Germany’s ministry of justice – now Christian-Democrat led – is also still checking whether use of Palantir’s software should be authorised at the federal level.

But German authorities are by far not the only ones using Palantir in Europe, as various press reports show. The company did not reply to Euractiv’s questions about which European authorities it has worked with.

Never let a good crisis go to waste

France’s Directorate-General for Internal Security extended an existing contract with Palantir in 2019, signed after the November 2015 terrorist attacks in Paris. Europol also used the company’s software in its taskforce responding to those attacks.

According to documents obtained by The Guardian, the results were so bad that the EU’s law enforcement agency considered suing Palantir – for example over its software’s “inability to properly visualize large datasets”.

Several countries including the Netherlands and Greece deployed another piece of Palantir software, Foundry, to monitor where Covid-19 cases could be found or how factors like road works could impact the spread of the virus.

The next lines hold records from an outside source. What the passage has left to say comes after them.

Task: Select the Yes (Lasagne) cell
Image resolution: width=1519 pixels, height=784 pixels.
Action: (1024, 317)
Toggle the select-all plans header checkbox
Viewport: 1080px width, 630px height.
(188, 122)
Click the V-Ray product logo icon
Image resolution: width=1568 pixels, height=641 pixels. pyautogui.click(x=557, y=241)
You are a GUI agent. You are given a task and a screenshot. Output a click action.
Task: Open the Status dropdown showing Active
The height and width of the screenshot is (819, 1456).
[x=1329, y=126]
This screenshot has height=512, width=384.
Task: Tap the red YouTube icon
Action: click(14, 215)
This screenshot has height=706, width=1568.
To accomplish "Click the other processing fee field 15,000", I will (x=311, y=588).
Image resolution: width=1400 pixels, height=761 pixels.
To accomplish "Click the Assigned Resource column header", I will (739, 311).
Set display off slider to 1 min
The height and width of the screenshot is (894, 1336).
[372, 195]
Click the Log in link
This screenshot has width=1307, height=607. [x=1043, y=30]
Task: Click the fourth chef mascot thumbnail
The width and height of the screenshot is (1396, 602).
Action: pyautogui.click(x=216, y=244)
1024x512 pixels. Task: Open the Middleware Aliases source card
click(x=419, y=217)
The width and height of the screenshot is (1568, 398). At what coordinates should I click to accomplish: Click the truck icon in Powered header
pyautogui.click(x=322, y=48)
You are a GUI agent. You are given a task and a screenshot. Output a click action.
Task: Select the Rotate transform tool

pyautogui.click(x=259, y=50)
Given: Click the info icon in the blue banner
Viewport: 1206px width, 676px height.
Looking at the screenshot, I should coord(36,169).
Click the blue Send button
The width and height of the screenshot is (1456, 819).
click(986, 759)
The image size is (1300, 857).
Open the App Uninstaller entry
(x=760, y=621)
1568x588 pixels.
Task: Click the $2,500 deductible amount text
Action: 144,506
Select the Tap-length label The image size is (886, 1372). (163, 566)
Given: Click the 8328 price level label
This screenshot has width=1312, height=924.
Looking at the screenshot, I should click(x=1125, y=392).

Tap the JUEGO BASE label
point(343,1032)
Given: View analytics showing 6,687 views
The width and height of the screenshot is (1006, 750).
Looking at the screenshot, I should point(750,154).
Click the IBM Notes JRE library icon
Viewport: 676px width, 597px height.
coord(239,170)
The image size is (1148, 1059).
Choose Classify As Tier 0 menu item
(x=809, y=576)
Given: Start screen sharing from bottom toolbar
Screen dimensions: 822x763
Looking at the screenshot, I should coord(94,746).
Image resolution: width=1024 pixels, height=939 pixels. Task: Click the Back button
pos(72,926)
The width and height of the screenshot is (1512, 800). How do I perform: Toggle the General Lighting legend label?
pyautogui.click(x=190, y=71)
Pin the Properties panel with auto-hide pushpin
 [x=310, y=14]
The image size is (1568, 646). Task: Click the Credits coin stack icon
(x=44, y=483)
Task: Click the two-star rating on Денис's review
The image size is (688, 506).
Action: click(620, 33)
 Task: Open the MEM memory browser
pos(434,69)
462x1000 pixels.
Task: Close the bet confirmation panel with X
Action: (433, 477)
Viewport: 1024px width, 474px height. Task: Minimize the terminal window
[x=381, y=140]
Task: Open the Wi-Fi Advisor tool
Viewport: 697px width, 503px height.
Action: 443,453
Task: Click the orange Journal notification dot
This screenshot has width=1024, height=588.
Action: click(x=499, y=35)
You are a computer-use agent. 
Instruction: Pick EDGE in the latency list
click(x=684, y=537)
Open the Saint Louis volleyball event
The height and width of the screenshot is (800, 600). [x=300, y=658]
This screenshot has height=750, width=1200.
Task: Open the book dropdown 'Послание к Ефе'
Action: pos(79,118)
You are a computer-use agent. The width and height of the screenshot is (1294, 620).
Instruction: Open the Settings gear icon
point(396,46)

The company has an entire health division whose product is being broadly rolled out in the US. In the UK, Palantir has had a £330 million NHS contract since 2023, though its rollout has faced delays, including due to staff scepticism.

In 2022, Russia’s invasion of Ukraine plunged Europe into crisis mode again. Once again, Palantir was quickly present, working with the Polish government to build a portal where Ukrainian war refugees could find job offers.

The company has also worked its way into the military realm.

Earlier this year, the Western military alliance, NATO, made headlines for choosing Palantir for its Allied Command Operations, the alliance’s war room, to ease decision-making and military planning.

The move is a blow to France, which has long fought against Europeans’ reliance on the US across many key areas.

What’s the European alternative?

The problem is not that there are no European companies active in the same field.

Siren, a company headquartered in Ireland – with offices in other European countries as well as America and the Pacific – aggressively bills its own product as “the only true alternative” to Palantir.

“With global geopolitics shifting, we at Siren are seeing a growing demand for European investigative technologies,” it wrote in a blogpost, positioning its products as a plug-in alternative to Palantir that works without users having to completely switch to a closed vendor ecosystem.

But the argument has always been that no homegrown alternative can deliver as much as Palantir’s tools can – which is something that’s nearly impossible to judge from the outside.

Still, several German regions remain unconvinced.

Schleswig-Holstein, nestled between Denmark, and the Baltic and North seas, is continuing to look for options in Germany and Europe.

The region’s administration has ambitious tech sovereignty goals in other areas, too, trying to wean itself off Microsoft Office.

“It would be wrong to create a new dependency in another core sector of the state – the police – by procuring Palantir software,” the regional politician Jan Kürschner has said.

“The regions that went down this wrong path should turn around as soon as possible.”